Il cantiere delle riforme non è ancora stato riaperto ma già ha trovato la benedizione del Quirinale. Dopo settimane di silenzio sull’argomento, Napolitano approfitta di una visita alla fondazione Civita di Bagnoregio per tirare un po’ le somme. Sull’esito della manovra «nessun giudizio politico», solo la soddisfazione perché i suoi avvertimenti sono stati seguiti e il Parlamento ha avuto tutte le possibilità di discutere. Sulle prospettive, anche qui il Colle può dirsi contento perché ora un ritocco alla legge elettorale che chiede «da un anno e mezzo» è forse diventato possibile. L’intervento di Fini, le aperture di Casini e della Lega che si mischiano alle parole di Veltroni e D’Alema e alla nuova disponibilità di Prodi: Napolitano, convinto «di aver seminato bene» nelle settimane scorse, ora cercherà di passare al raccolto, un sistema che assicurì stabilità e governabilità al Paese. Manca ovviamente il via libera più importante, quello di Berlusconi, per il quale «non è ancora il momento del dialogo». Da qui la prudenza del Quirinale, che aspetta che tante buone intenzioni si trasformino in fatti concreti.
Ma che comunque qualcosa bolla in pentola lo dimostrano i temi e pure i toni del convegno che si svolge promosso dalla dalemiana fondazione Italianieuropei e che si svolge a poche ore dall’intervento del capo dello Stato. Fa un certo effetto sapere che a Roma seduti attorno allo stesso tavolo, ospiti del ministro degli Esteri, Walter Veltroni e Pierferdinando Casini, Giuliano Amato e Fabrizio Cicchitto, Giovanni Russo Spena e Roberto Maroni parlino abbastanza pacatamente di riforme elettorali.

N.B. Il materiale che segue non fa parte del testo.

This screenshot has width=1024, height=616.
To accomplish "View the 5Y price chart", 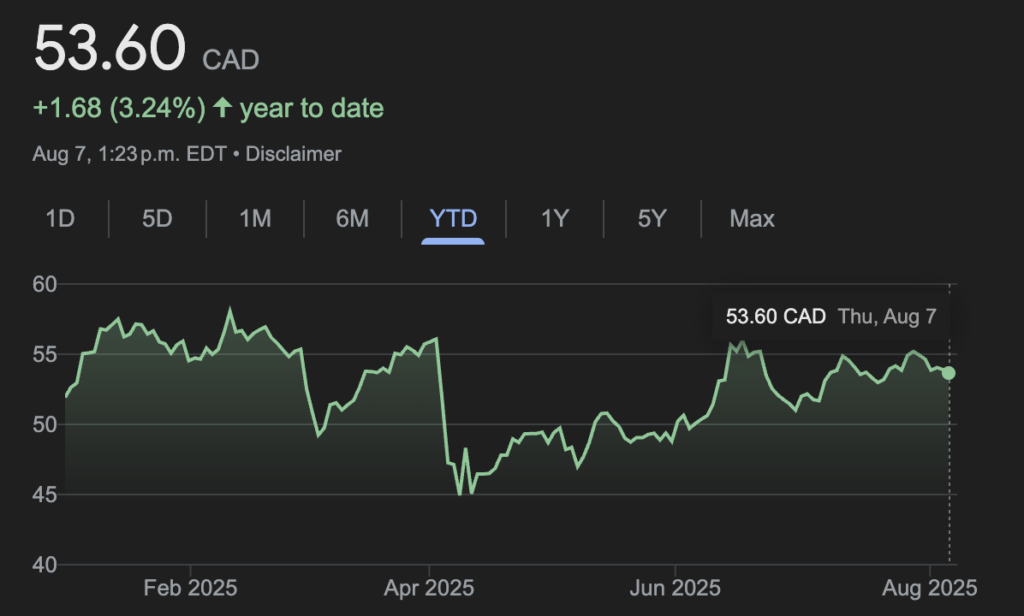I will (x=652, y=218).
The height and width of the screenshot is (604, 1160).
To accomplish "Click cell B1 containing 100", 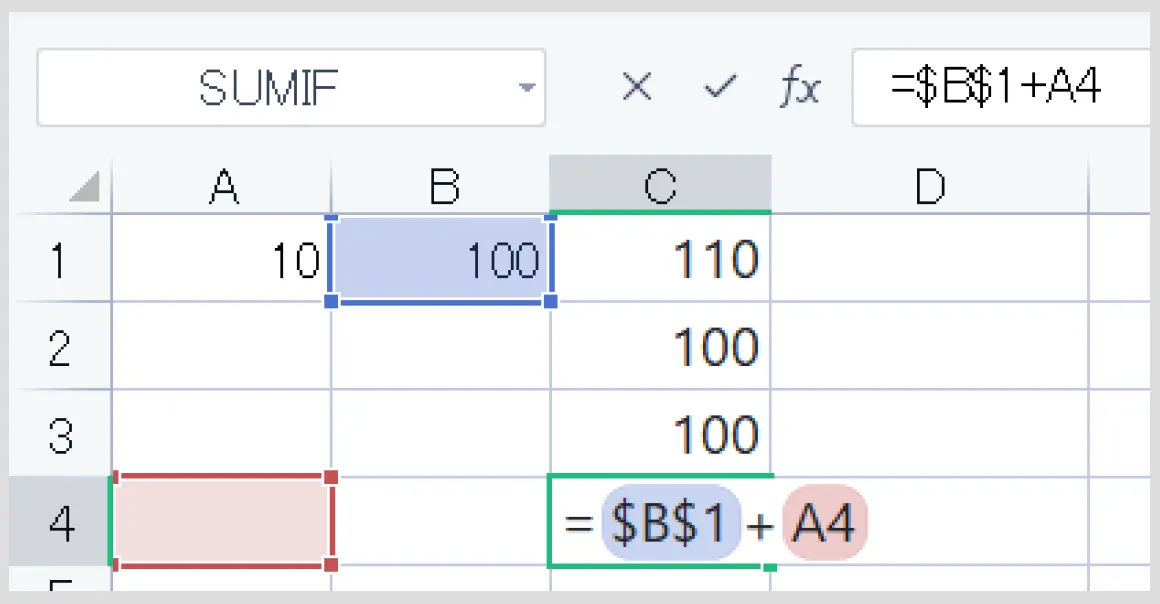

Dialogo dunque. Massimo D’Alema invita però a non lasciare fuori Berlusconi. «La sua è una posizione rispettabile, ma credo che, se il dibattito andrà avanti, Forza Italia vorrà dire la sua. Non è ragionevole che il principale partito di opposizione si tenga alla larga dalle riforme. Spero che la logica del muri contro muro, delle spallate, venga abbandonata».
E anche Veltroni si dice «disposto ad incontrare subito» il Cavaliere. «Il nostro - spiega il segretario del Partito democratico - non è tatticismo. Noi vogliamo fare sul serio, la legge elettorale va cambiata in tempi rapidi. I principi li abbiamo già enunciati. un proporzionale che eviti la frammentazione senza il premio di maggioranza e al tempo stesso un nuovo bipolarismo sui programmi più che sull’assemblaggio, con la possibilità per i cittadini di scegliere gli eletti».
Per Prodi «abbiamo bisogno di riforme come il pane». «Guardando quello che ho letto oggi- commenta il Professore - c’è finalmente una disponibilità. Si deve ricordare che noi non possiamo cambiare la legge elettorale, introdurre riforme costituzionali, nuovi regolamenti parlamentari, di cui abbiamo bisogno come il pane per governare questo Paese, se non con una larga convergenza».
E se Casini ha già risposto di sì, «perché nessuno può chiamarsi fuori dal dibattito, nemmeno Forza Italia», se Maroni è d’accordo «purché sia una cosa seria». Ma il Cavaliere ricorda: «Il dialogo non può prescindere da noi». Napolitano aspetta: «Aspetto da un anno e mezzo, vedremo».